Problem requirements – Report back every line in the data that includes the string "label".

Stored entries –
────────
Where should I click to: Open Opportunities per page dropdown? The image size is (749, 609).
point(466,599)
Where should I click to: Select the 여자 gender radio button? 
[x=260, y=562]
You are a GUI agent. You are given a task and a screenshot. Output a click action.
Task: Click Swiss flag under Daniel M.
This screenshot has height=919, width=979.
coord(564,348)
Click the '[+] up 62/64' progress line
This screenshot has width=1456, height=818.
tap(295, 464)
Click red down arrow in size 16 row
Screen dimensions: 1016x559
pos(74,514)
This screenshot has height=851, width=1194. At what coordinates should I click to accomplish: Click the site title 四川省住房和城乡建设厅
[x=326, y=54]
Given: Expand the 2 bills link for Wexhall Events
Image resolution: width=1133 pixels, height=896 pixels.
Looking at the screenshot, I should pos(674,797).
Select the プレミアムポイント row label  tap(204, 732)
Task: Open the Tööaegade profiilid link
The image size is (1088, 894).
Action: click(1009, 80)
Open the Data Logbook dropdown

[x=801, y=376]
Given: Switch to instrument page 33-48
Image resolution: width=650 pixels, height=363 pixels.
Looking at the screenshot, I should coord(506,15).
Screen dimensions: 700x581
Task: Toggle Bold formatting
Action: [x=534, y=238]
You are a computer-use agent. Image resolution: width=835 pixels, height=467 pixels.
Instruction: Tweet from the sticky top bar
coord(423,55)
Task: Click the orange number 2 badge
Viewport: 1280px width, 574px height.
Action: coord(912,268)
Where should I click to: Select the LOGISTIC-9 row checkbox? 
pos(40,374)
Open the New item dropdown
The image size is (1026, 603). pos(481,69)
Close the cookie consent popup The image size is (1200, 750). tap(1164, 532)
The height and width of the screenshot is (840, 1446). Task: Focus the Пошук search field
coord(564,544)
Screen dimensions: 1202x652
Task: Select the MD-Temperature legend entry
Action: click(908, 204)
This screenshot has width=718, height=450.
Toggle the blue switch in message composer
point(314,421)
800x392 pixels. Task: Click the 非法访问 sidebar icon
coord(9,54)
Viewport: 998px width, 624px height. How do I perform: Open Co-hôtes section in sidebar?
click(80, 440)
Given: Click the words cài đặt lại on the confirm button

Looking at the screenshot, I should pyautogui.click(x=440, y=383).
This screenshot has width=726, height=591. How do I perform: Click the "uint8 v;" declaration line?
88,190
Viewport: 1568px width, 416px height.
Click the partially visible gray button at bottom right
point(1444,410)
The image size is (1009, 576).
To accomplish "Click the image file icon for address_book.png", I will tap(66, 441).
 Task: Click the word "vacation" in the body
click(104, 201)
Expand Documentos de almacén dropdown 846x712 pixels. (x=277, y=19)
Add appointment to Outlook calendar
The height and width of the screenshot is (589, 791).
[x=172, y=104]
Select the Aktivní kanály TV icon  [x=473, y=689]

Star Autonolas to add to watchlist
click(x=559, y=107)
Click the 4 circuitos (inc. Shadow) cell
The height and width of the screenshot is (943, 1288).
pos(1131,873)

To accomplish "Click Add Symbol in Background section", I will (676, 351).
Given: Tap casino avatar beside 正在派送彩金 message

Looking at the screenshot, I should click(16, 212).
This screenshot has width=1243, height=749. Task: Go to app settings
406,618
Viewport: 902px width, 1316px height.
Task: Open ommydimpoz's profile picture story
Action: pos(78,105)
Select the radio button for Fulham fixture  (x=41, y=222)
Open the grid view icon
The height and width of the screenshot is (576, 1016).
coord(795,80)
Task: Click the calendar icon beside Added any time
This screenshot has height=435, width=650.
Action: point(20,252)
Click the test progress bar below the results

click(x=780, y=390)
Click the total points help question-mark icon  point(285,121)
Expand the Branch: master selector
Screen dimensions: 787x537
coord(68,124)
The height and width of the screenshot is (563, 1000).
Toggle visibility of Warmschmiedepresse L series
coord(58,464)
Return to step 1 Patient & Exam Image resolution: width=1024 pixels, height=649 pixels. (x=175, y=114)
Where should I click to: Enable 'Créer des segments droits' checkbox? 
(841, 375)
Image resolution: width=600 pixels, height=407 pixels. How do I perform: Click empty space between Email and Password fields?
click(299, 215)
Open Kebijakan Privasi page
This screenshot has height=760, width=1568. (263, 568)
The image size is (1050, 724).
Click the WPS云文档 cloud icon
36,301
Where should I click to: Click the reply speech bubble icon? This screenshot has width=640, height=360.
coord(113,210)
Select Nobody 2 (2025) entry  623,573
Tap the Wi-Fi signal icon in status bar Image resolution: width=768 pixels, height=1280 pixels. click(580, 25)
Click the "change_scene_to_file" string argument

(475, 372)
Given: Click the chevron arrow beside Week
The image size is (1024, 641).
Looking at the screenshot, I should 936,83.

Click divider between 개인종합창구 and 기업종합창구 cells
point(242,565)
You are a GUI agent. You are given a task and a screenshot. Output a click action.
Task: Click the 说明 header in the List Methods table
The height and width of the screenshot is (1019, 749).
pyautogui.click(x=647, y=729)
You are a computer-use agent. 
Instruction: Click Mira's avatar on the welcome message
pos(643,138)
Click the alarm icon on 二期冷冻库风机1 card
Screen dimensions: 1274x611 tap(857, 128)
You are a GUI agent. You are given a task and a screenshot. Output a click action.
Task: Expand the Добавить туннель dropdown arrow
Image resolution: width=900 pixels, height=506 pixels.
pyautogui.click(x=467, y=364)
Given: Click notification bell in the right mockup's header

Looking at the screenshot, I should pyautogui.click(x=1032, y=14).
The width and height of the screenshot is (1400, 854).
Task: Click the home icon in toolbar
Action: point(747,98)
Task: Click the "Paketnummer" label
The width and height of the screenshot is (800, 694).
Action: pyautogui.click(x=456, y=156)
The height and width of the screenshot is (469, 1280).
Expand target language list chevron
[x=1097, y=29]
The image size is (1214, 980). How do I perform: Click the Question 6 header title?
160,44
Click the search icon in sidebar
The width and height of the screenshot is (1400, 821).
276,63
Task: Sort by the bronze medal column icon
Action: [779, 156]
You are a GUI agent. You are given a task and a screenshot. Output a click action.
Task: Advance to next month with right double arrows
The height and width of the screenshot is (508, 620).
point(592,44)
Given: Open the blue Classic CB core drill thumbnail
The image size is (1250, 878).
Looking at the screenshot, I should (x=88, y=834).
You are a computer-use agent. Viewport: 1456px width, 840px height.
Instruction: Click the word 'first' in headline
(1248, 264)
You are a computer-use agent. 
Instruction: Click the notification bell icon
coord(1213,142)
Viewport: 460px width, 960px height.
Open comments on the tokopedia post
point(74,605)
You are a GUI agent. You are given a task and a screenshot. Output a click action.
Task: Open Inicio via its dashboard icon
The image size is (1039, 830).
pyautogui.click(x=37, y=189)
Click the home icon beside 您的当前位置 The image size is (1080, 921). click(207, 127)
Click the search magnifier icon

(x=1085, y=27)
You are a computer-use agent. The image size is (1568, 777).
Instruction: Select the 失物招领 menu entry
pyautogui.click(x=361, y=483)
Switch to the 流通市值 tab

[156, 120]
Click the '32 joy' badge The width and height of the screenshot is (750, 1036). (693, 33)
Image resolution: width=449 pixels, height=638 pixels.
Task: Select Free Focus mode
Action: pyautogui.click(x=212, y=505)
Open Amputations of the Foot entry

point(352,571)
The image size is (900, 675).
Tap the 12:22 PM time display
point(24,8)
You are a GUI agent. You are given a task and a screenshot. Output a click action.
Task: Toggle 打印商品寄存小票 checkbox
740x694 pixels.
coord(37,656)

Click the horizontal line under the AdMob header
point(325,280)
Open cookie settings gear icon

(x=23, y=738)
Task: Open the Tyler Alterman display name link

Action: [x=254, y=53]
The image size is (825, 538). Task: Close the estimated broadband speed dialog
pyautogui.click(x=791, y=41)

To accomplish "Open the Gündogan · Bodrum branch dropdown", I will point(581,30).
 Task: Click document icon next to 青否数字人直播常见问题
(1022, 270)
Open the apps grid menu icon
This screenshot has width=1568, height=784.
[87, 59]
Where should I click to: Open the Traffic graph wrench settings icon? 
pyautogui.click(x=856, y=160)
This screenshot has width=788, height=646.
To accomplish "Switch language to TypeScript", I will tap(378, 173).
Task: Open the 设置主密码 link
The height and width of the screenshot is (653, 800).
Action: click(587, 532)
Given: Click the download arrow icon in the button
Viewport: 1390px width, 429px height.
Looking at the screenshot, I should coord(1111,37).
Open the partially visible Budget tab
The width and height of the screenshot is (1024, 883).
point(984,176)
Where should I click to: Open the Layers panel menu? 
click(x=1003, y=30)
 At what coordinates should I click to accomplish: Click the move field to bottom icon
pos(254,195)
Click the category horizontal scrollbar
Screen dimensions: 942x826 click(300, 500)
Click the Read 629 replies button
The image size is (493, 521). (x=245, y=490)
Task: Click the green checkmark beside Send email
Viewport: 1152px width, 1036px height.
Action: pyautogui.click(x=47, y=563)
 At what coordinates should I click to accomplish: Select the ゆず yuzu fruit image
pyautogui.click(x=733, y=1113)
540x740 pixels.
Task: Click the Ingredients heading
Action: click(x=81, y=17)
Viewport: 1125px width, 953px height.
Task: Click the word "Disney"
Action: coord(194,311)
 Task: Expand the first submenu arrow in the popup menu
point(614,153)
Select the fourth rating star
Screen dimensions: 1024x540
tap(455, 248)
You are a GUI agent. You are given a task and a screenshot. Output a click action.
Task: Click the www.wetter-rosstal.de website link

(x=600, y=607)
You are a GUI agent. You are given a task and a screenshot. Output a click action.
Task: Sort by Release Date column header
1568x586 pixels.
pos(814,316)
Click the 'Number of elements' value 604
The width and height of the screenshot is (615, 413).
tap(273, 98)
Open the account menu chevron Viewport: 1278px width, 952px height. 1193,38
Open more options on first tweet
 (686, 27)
────────
Your response –
Select the プレミアムポイント row label  tap(204, 732)
Task: Click the "Paketnummer" label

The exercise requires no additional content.